Friday, June 19, 2020

The Third Screw Up

Of all the screwups, this one is my least favorite.  For all you novelists out there, this is not going to be news.  For everyone else, please know that bringing this up brings me no pleasure.  Remember that I was once a lowly writer who wanted to be a novelist... so, yes, the thing I am going to mention has happened to me.

Sometimes, someone tells me they've written a novel and they ask me to have a look at it.  They send over the electronic file and I open it.  Before I read any of the text, I check the word count because I'm concerned about this problem.

It's 15,000 words.

I write the author back and ask them where the rest of it is, hoping that there's more they haven't sent me for some reason.

There isn't more.  That's all of it.

Then I have the very non-fun job of informing them that their novel is not a novel.  It's a short story.

The author is confused.  There are chapters.  There are over twenty of them.

I get to explain that it doesn't matter that they cut their writing into chapters.  It's still not a novel.  To help explain, I start at the beginning.  500 - 20,000 words is a short story.  20,000 words to 40,000 words is a novella.  40,000 words to 60,000 words is a lazy man's novel (a lot of Harlequins are written in this range).  60,000 - 100,000 is a perfectly respectable novel with the sweet spot being at approximately 86,000 words.  100,000+ is for high fantasy authors who have really decent publishing companies backing them.  Independent authors can't market books of that length.  The word count is too large and there ends up being too much paper involved in the production of the book for it to be profitable.

YOUR TASKS:
**A.** In the blog post about novel word counts, what word count range counts as a novella?
**B.** Pick up the blog post about novel word counts after its final sentence and keep writing it.

DATASET EXTRACT:
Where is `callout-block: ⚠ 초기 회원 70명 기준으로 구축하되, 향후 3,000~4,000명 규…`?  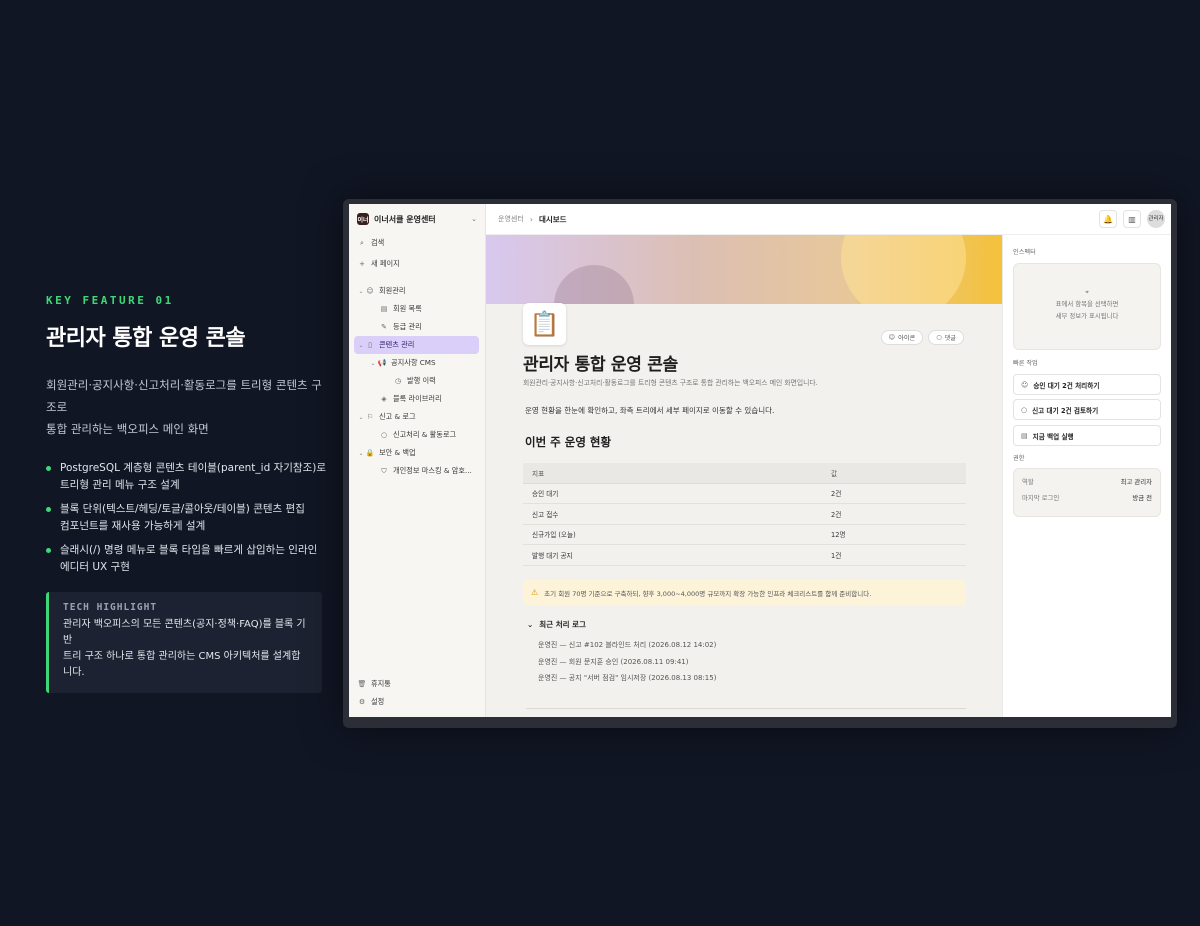 callout-block: ⚠ 초기 회원 70명 기준으로 구축하되, 향후 3,000~4,000명 규… is located at coordinates (744, 592).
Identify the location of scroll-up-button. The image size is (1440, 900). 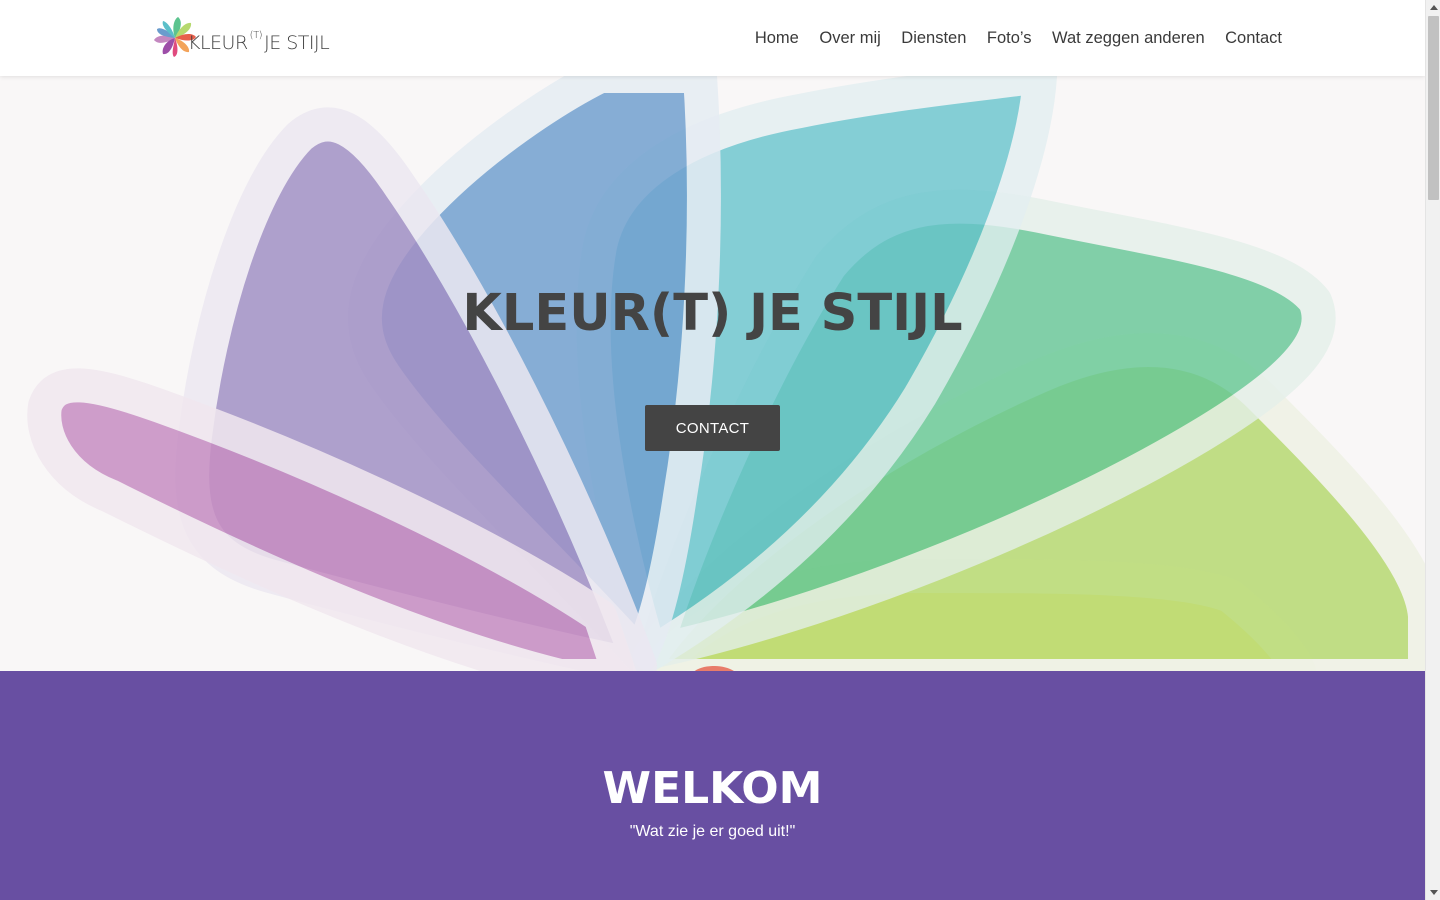
(1433, 8).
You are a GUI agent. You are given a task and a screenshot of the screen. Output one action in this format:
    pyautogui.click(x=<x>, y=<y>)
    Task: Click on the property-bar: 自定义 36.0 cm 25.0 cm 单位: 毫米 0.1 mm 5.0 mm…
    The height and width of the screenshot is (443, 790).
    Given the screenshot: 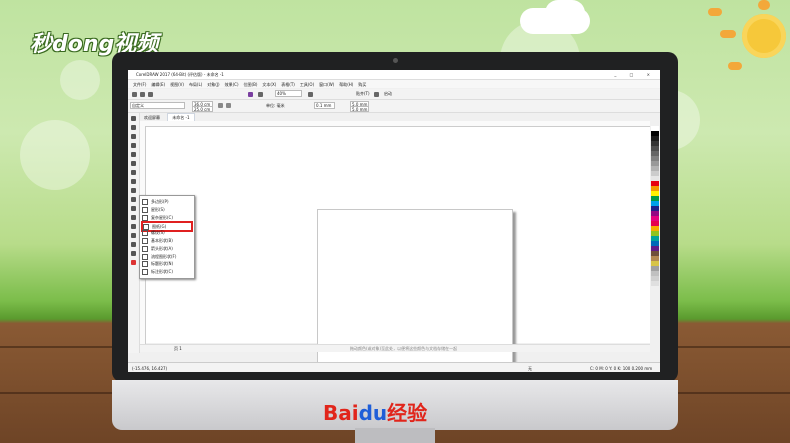 What is the action you would take?
    pyautogui.click(x=394, y=106)
    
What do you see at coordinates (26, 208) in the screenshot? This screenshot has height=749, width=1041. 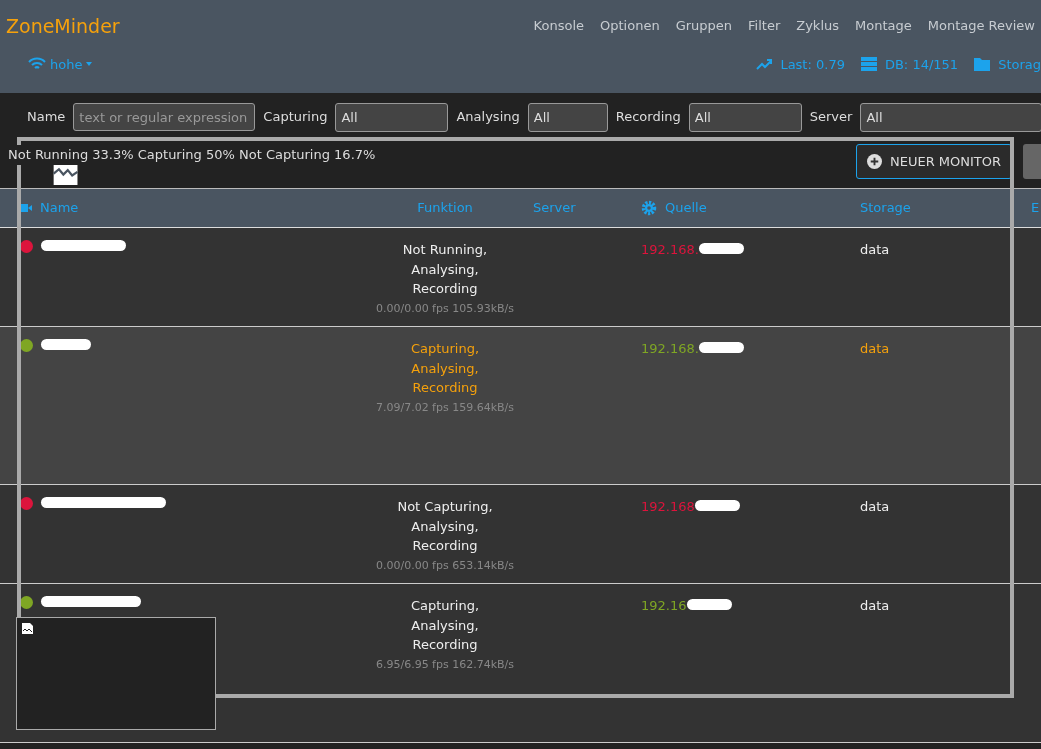 I see `camera-icon` at bounding box center [26, 208].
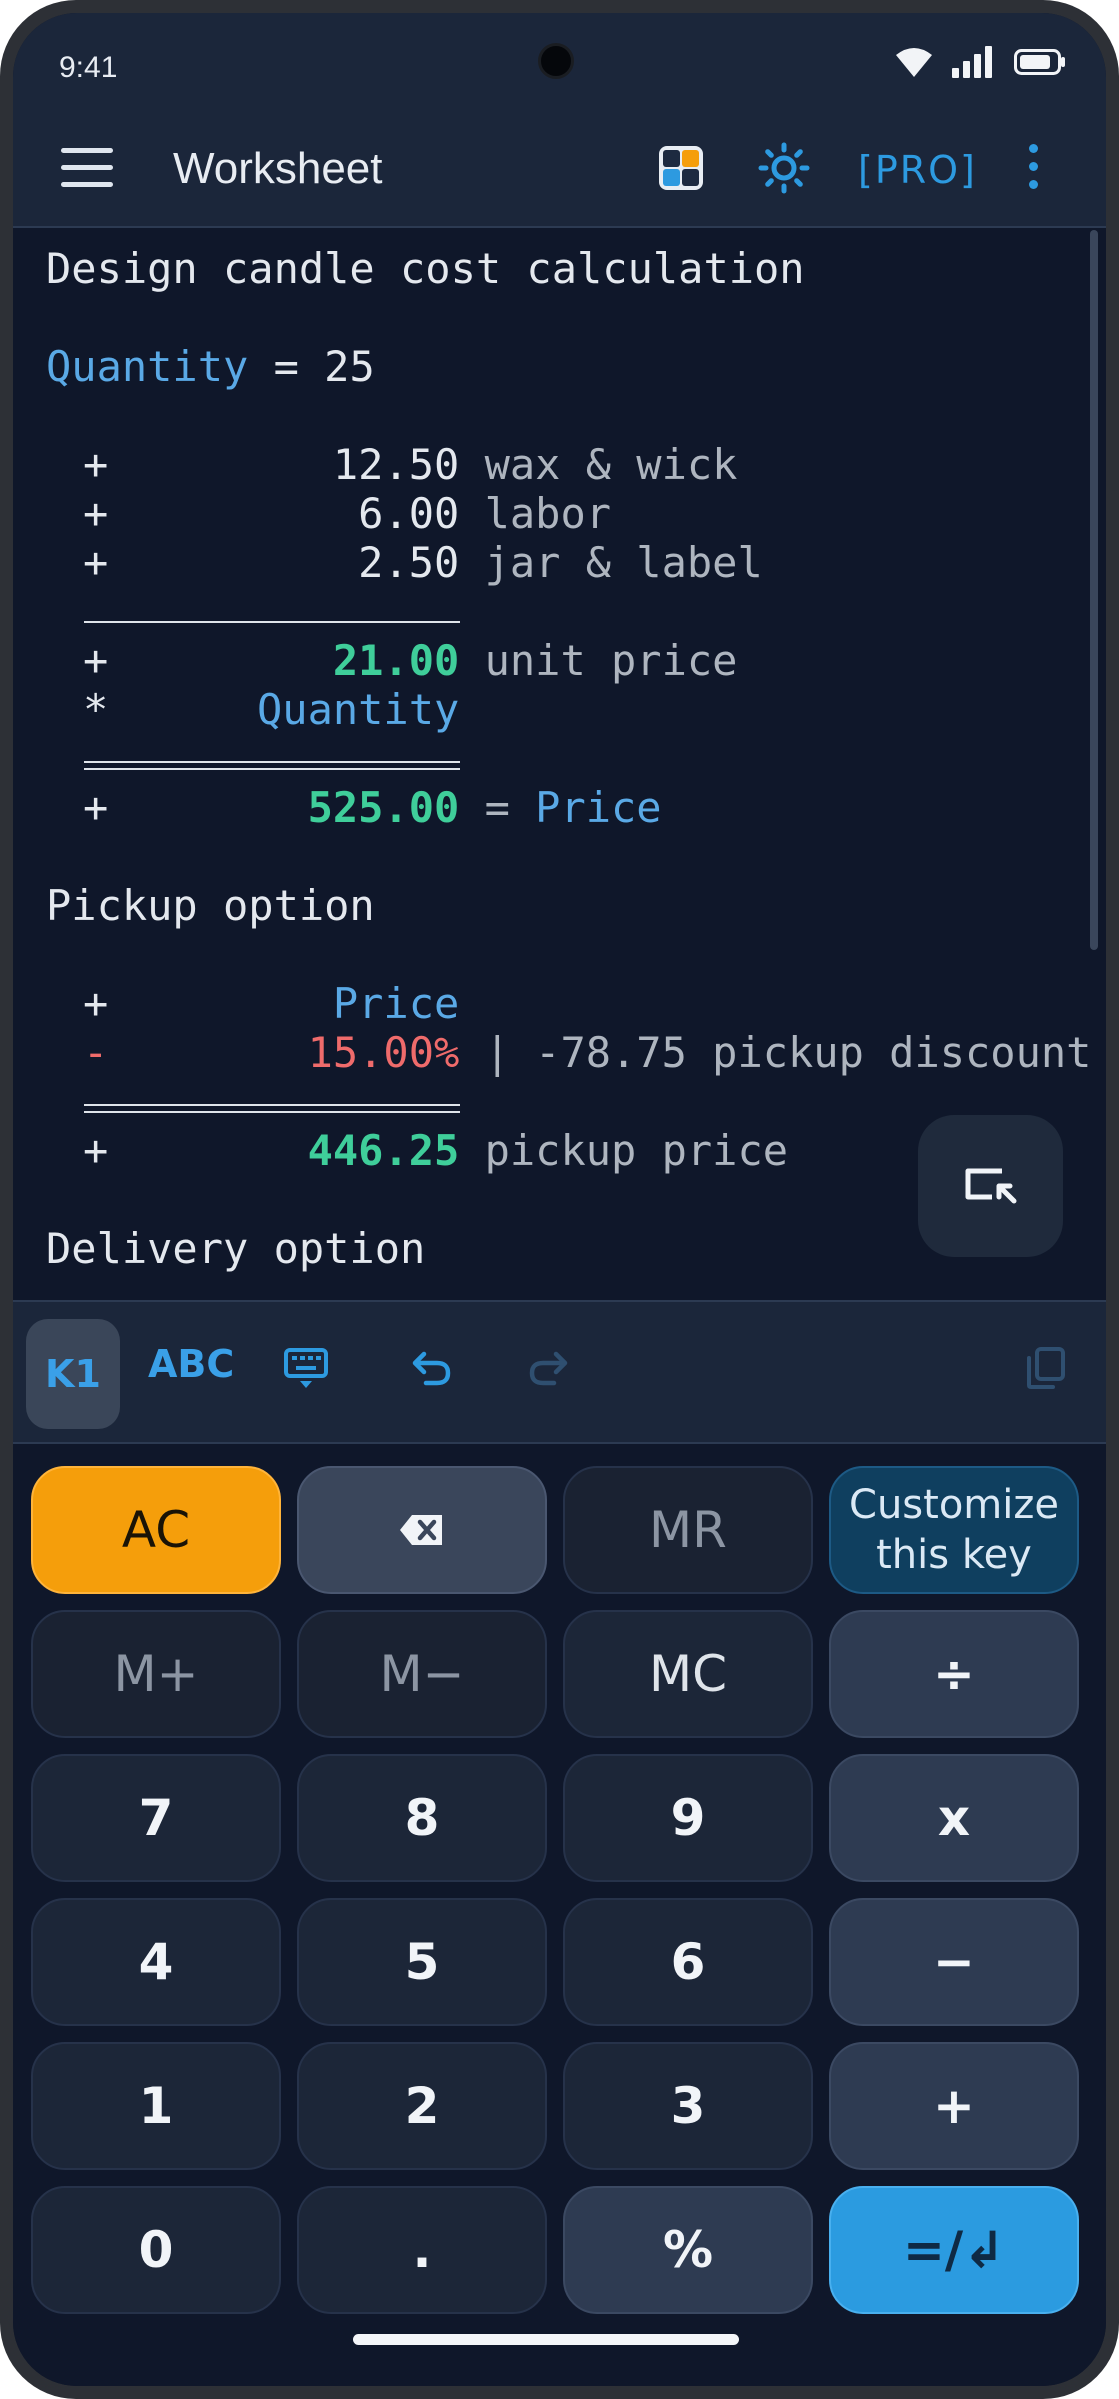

SOLVED TASKS:
**A.** 20,000 to 40,000 words.

**B.**
The author is embarrassed because they thought they'd written a novel.  Not only that but cracking out those 15,000 words was really hard for them.  I know.  Like I said, I've had this happen to me as well.

Getting past this problem requires a two-prong strategy.

First, you should think about the fire in your belly.  That fire inside you needs to burn long and hot.  Basically, this means that you have to angry.  You need to feel like books and their authors have let you down.  You need to want to make something different than anybody else.  If all you want to do is write the sorts of things you enjoy reading, you may not have enough fire to power your dream.  You need to believe that you have something to offer than no one else does, that your contribution to the writing world is INDISPENSABLE.  You need to be on fire.  If you feel this way, this setback will be nothing more than a blip and you'll soon pass over any embarrassment you felt writing a short story and trying to pass it off as a novel.

The second thing to note is that you are only at the beginning of your journey.  I'm an old hag and as an old hag, who has been doing this for twenty-five years, I can tell you, you're going to get better.  Things will flow better as you get more practice.  I can write 15,000 words in a day if I'm left alone to do it.  What was once rough will become smooth.


1 comment:

Crystal Wolff said...

I love it! Honest and encouraging.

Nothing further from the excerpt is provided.